Ah, fôssemos nós os mestres dos nossos governantes, e não eles os sabedores mestres, concluiríamos, em gesto magnânimo e altruísta: “Obviamente, despeçam-se”. Assim poderiam também provar desta grande oportunidade de vida.
Mas não concluímos nada, resta-nos neste triste presente fazer trabalhos de casa.

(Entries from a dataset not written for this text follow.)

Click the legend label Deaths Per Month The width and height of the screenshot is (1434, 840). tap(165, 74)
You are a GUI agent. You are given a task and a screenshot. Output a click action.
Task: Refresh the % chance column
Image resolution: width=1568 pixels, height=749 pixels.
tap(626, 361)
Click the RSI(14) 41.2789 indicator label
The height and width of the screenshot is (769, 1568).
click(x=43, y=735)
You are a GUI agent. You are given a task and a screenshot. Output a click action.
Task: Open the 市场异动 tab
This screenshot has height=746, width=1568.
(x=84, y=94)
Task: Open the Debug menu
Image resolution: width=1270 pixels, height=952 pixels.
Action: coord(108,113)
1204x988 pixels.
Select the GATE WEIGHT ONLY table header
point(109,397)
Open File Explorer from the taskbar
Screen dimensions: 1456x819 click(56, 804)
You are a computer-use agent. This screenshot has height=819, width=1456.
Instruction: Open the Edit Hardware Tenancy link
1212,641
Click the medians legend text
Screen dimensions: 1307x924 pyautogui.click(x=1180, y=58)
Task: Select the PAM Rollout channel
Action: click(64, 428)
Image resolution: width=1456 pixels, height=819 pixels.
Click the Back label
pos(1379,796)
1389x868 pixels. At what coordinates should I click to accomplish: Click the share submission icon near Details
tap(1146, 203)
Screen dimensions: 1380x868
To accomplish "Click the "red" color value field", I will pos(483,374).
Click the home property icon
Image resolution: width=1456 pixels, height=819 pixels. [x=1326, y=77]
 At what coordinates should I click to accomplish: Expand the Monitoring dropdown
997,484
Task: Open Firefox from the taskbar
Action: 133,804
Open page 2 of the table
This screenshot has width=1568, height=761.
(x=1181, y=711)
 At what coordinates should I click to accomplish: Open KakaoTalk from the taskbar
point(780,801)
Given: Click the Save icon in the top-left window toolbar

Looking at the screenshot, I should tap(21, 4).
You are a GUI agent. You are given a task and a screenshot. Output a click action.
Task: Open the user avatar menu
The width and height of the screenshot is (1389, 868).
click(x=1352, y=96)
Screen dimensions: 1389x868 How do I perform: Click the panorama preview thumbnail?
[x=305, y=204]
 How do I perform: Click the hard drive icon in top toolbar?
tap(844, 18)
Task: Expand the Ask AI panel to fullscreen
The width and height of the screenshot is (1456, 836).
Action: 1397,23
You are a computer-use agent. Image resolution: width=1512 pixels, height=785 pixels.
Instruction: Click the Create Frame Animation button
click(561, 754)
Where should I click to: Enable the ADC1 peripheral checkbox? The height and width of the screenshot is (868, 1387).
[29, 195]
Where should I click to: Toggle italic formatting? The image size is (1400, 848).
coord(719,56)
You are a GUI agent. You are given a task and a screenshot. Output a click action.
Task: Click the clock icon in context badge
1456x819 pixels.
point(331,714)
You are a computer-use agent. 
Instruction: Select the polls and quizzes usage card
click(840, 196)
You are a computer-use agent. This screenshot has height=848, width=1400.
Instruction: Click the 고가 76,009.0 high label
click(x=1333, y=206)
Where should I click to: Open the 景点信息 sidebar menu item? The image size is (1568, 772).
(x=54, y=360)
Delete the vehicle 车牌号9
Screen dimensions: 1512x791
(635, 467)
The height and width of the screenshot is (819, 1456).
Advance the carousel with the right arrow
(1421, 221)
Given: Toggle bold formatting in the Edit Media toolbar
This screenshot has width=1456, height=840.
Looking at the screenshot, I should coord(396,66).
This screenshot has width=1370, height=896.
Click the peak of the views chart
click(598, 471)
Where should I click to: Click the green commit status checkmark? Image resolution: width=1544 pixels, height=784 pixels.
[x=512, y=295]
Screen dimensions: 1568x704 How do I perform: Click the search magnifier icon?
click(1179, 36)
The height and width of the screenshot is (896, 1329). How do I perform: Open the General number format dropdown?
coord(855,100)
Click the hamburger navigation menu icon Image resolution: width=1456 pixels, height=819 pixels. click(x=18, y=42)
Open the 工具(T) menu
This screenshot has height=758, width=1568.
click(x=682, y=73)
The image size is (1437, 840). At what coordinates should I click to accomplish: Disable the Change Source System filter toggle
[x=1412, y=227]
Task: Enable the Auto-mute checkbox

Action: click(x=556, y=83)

As conclusões, quem puder, no futuro (se ainda o houver), que as tire —
Ana Luísa Amaral JP 18.05.12

11:45 da tarde  
Blogger DrFeelGood said...

Medidas de política do medicamento «no essencial estão terminadas»

Referindo-se à área dos medicamentos, Leal da Costa salientou que «uma questão fundamental foi tomar medidas neste campo», que representa «27% da nossa factura». O desafio, garantiu o governante, «é não só pagar o que devemos mas também não contrair mais dívida, e daí a necessidade de um conjunto muito alargado de medidas que tomámos a nível da política do medicamento, que no essencial estão terminadas».

Tempo Medicina 1º caderno de 2012.05.21

Quanto à politica do medicamento esta equipa da saúde ou está a pensar já nas férias ou na queda para breve deste Governo.